_Texte fourni_
*-*-*

Le discours contemporain sur la migration est devenu émotionnel et dépourvu de rationalité. Il laisse croire dans les pays vieillissants que les mouvements de population à travers le monde auront un effet négatif sur eux. Le coût financier de la réception des migrants et de leur intégration est parmi les arguments souvent avancés pour justifier des politiques visant à limiter les flux migratoires– y compris la migration légale.
Actuellement, 3.4% de la population mondiale vit dans un autre pays que le pays d’origine. Entre 2000 et 2017, une augmentation de 49% des mouvements a été enregistrée – et cette hausse ne ralentira pas de sitôt pour plusieurs raisons. Tout d’abord parce que la moitié de ces mouvements a été enregistrée dans les pays du nord. C’est le reflet d’une grande mobilité facilité par les traités qui existent entre eux.
C’est vrai que les pays dits du sud comptent pour l’autre moitié mais par rapport à leur poids démographique ce sont des chiffres relativement modestes. Il convient de souligner en plus que la migration est surtout intra régionale: en Afrique et en Asie, 80% des migrants sont nés dans la région où ils résident tandis que deux tiers des migrants en Europe sont nés dans un pays européen. Ce constat interpelle deux questions sensiblement différentes : la première a trait à la gestion de la migration intra régionale et la seconde à la migration inter régionale.
En effet, concernant les migrations intra régionales en Afrique, hormis l’Afrique du Nord, les autres régions d’Afrique enregistrent d’importants flux migratoires intra régionaux. Les citoyens des pays d’Afrique australe préfèrent rester dans leur voisinage, et ainsi de suite pour presque toutes les sous-régions africaines. Souvent ces migrants font face à des difficultés dans les pays d’accueil africains. On considère qu’ils occupent des places qui de droit doivent revenir aux nationaux. Malgré l’inquiétude des uns et des autres quant à l’incidence négative de la migration sur le marché du travail, surtout dans le contexte des pays en développement, plusieurs études ont mis en évidence un impact limité, voire aucun effet notable, sur l’emploi des travailleurs locaux.
Ainsi, certaines régions d’Afrique ont bien compris qu’il faut créer des cadres de coopération entre les pays hôtes et les pays d’origine de la région pour mieux structurer la gestion des flux migratoires et en tirer des avantages. En Afrique de l’ouest le cadre régional de la CEDEAO a permis aux citoyens de la région de circuler et de travailler librement dans les pays membres ; En Afrique de l’est, les pays de la CAE offrent les mêmes avantages aux citoyens des pays de la région dans le cadre d’un accord régional ; et les accords bilatéraux en Afrique australe en en Afrique du nord ont aussi facilité la libre circulation des citoyens dans ces régions.

*-*-*

_Entrées fournies_

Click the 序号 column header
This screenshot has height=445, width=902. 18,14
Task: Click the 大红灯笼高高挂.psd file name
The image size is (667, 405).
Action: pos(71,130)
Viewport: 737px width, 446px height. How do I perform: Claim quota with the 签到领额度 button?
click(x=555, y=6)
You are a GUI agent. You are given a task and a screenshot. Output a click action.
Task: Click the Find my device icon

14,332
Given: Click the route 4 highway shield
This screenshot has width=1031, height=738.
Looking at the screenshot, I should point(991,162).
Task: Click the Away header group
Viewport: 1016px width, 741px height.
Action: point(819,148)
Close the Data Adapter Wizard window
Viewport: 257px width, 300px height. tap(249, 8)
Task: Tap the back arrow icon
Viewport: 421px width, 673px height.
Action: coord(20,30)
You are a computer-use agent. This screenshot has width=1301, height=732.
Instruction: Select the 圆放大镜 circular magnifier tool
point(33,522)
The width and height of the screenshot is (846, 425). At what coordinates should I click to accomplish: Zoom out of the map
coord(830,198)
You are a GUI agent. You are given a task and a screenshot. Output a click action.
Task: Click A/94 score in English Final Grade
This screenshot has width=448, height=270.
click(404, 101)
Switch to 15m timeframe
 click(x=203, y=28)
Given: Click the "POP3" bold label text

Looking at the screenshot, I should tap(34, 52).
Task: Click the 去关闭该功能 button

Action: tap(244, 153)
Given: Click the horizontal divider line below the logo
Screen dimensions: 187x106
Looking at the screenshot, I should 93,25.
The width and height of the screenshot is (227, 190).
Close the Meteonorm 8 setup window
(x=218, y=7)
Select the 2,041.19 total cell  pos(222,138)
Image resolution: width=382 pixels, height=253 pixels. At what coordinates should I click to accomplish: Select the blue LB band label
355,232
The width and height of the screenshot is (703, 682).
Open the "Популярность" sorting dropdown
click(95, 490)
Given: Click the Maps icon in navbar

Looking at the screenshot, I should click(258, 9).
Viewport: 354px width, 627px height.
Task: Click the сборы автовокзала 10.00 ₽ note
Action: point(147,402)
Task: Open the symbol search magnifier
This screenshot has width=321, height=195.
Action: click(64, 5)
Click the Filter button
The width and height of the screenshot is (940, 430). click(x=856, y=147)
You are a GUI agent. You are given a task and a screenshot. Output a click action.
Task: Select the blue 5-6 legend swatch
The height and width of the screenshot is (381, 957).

*-*-*

_Exercice proposé 1_
D'après le texte sur la migration, quelle part de la population mondiale vit actuellement dans un autre pays que son pays d'origine ?
_Exercice proposé 2_
Recopiez le passage du texte sur la migration situé entre « En effet, concernant » et « des travailleurs locaux. », ces deux extraits compris.
_Exercice proposé 3_
Résumez le texte sur la migration en deux phrases.

_Réponse attendue 1_
3.4% de la population mondiale.

_Réponse attendue 2_
En effet, concernant les migrations intra régionales en Afrique, hormis l’Afrique du Nord, les autres régions d’Afrique enregistrent d’importants flux migratoires intra régionaux. Les citoyens des pays d’Afrique australe préfèrent rester dans leur voisinage, et ainsi de suite pour presque toutes les sous-régions africaines. Souvent ces migrants font face à des difficultés dans les pays d’accueil africains. On considère qu’ils occupent des places qui de droit doivent revenir aux nationaux. Malgré l’inquiétude des uns et des autres quant à l’incidence négative de la migration sur le marché du travail, surtout dans le contexte des pays en développement, plusieurs études ont mis en évidence un impact limité, voire aucun effet notable, sur l’emploi des travailleurs locaux.

_Réponse attendue 3_
Le discours contemporain sur la migration est devenu émotionnel, alors que les mouvements, en hausse de 49% entre 2000 et 2017, restent surtout intra régionaux. En Afrique, les migrants font souvent face à des difficultés dans les pays d'accueil malgré un impact limité sur l'emploi local, et des cadres régionaux comme ceux de la CEDEAO et de la CAE facilitent la libre circulation des citoyens.